34. Be able to explain the features of parasitic flatworms that make them
successful as internal parasites. Are than any advantages to a parasitic life
cycle in this group over life as a free-living flatworm?
35. Compare flukes to tapeworms regarding the following: food acquisition
and digestion, method of attaching to a host, reproductive systems and
types of life cycle and larval forms. What are the Monogenea?
36. Be able to describe the general life cycles (and effect on the primary
(definitive) host of the following parasites: Fasciola hepatica, Clonorchis
sinesis (the Chinese liver fluke), Schistosomes (blood flukes) and Taenia
(tapeworm) that can infect humans.
37. Be able to give examples of humans serving as intermediate (secondary) hosts
for tapeworms and to explain why these infections can be so serious. What is
cysticercosis?
38. Be able to give some examples of adaptations among the parasitic forms to
increase the probability of finding a host and not being rejected once in a host.
39. Describe some unique adaptations of parasites belonging to this clade.

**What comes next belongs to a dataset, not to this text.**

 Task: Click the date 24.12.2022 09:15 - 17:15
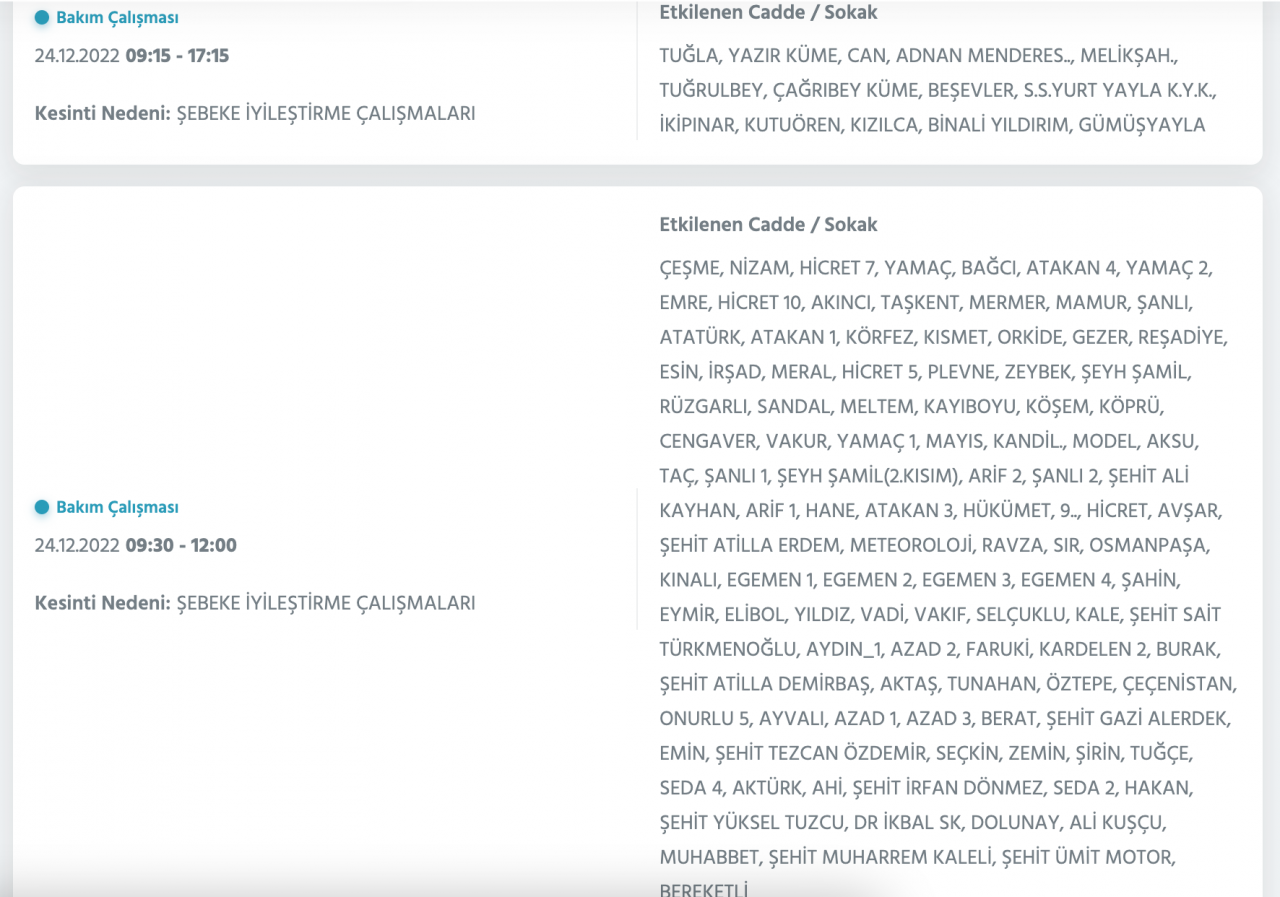(x=131, y=56)
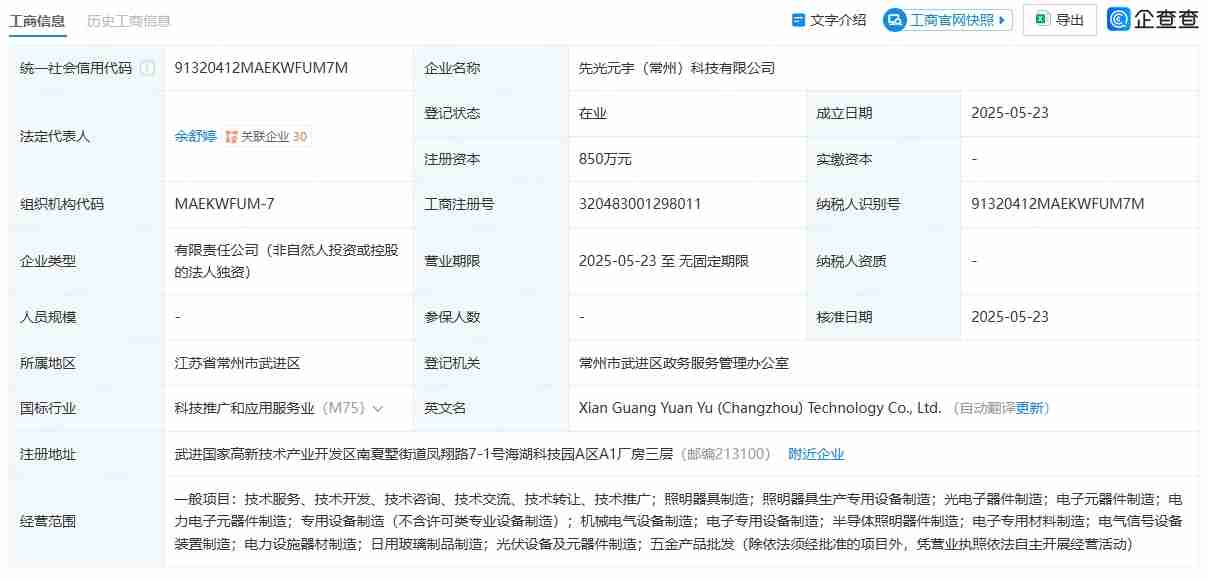Select the 工商信息 tab

coord(38,19)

40. Why are acoels considered unusual platyhelminthes? Why are
platyhelminthes considered polyphyletic?
Nemertea
41. Be able to characterize the Nemertea. Be able to compare them to
Platyhelminthes and Annelids. Describe their unique probosis. Describe a
pilidium larvae and its imaginal disks.
42. If you were had to pick a near relative for ribbon worms, would it be
flatworms or annelid worms? Defend your answer
Annelids:
43. Be able to describe the "tube within a tube" body plan of the annelid
worms.
44. Explain the advantages of segmentation in coelomic organisms and include
the phyla that exhibit segmentation. Be able to compare the segmentation
exhibited by annelids with that exhibited by Arthropods.
45. Be able to describe the main features of the earthworm with regard to
circulatory, nervous. excretory, and digestive system.

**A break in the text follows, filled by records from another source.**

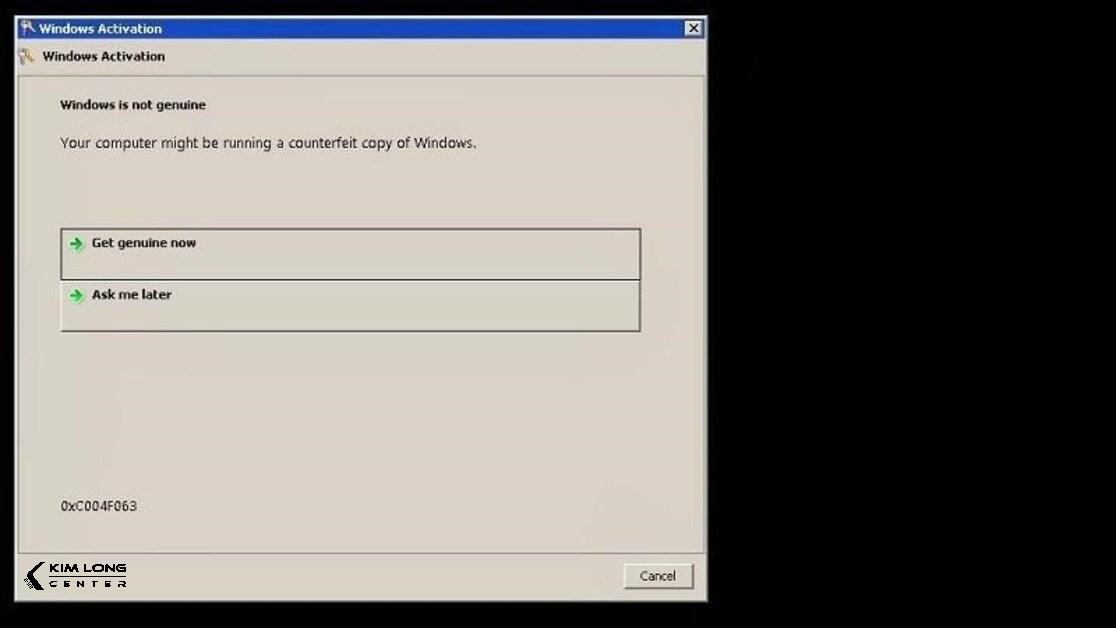Click the counterfeit copy warning message text
This screenshot has height=628, width=1116.
[x=268, y=142]
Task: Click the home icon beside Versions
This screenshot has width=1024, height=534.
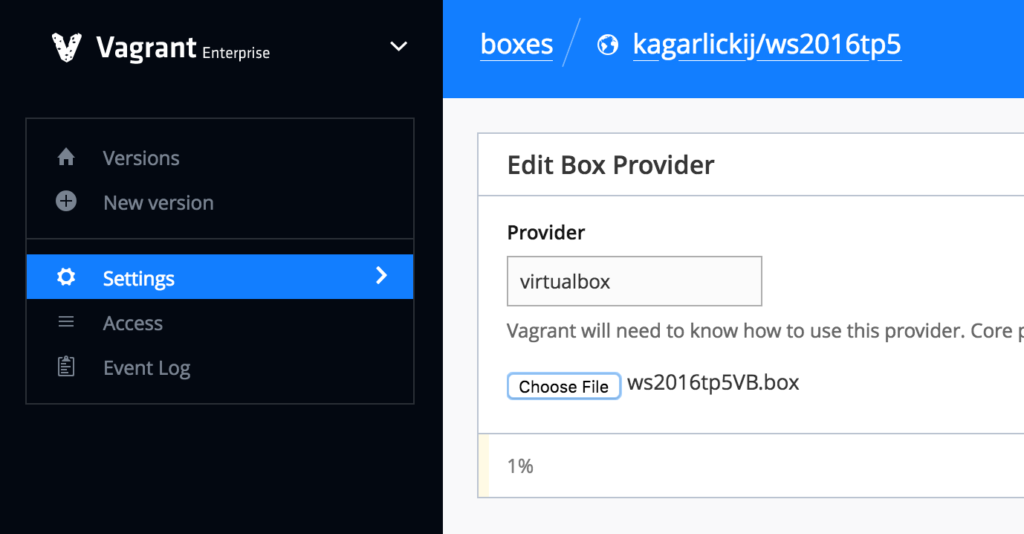Action: coord(66,158)
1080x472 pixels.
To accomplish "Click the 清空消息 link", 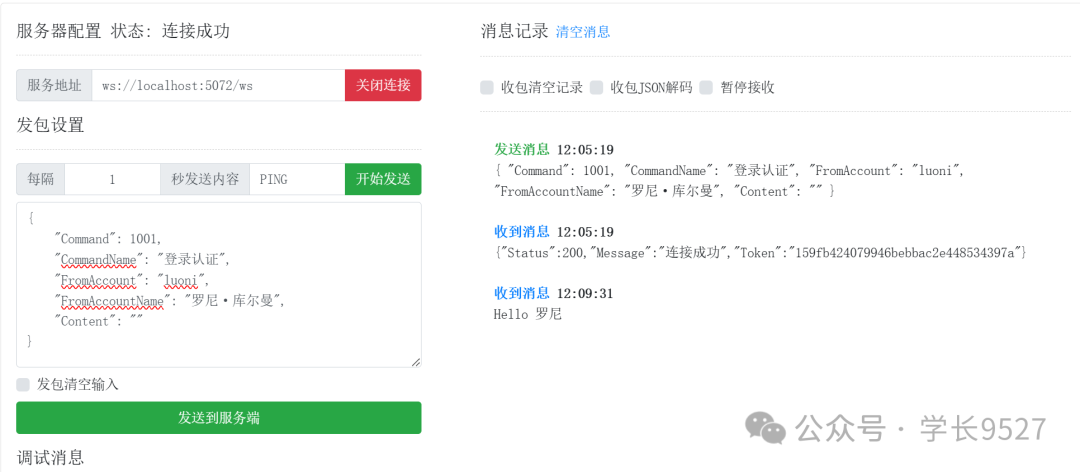I will click(x=582, y=32).
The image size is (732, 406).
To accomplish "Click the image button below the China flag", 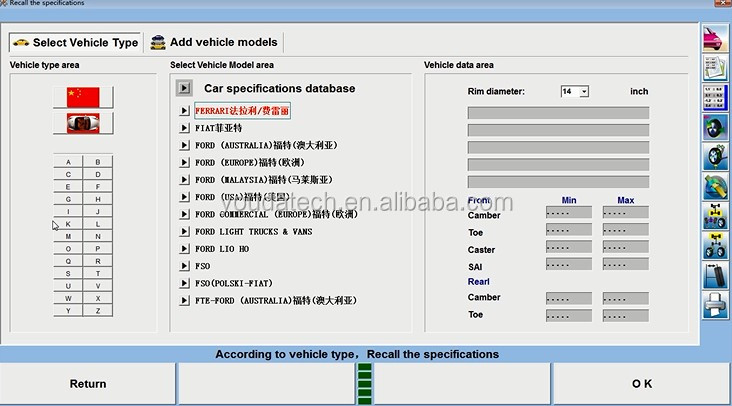I will [x=83, y=123].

46. Be able to distinguish between the Clitellatids and Polychaetes with
regard to where they live, how they feed, external features, how they
move and their general mode of reproduction. Be able to do the same for
Oligochaetes and leeches (Hirudinea). Be able to describe filter feeding in
polychaetes.
47. How are leeches being used today as medical “devices”?
48. Describe the habitat and morphology of bone devouring worms.
49. What is Chaetopterus pugaporcinus?
50. Be able to recognize diagrams of Echiurans and Sipunculids. Be able to
describe the basic bauplan and lifestyles of these groups.
51. What characteristics do Echiurids and Spunculids share with typical
annelids. Why are they not thought by some to be closely related to
annelids?
52. What is unusual about the clade Siboglinidae’s (Pogonophora) lifestyle?
Give some examples of adaptations for living at 2,600 feet below the surface.
What are some of the common problems facing animals living in
chemosynthetic biological communities. What are some of the adaptations we
see in these communities not matter were they are found?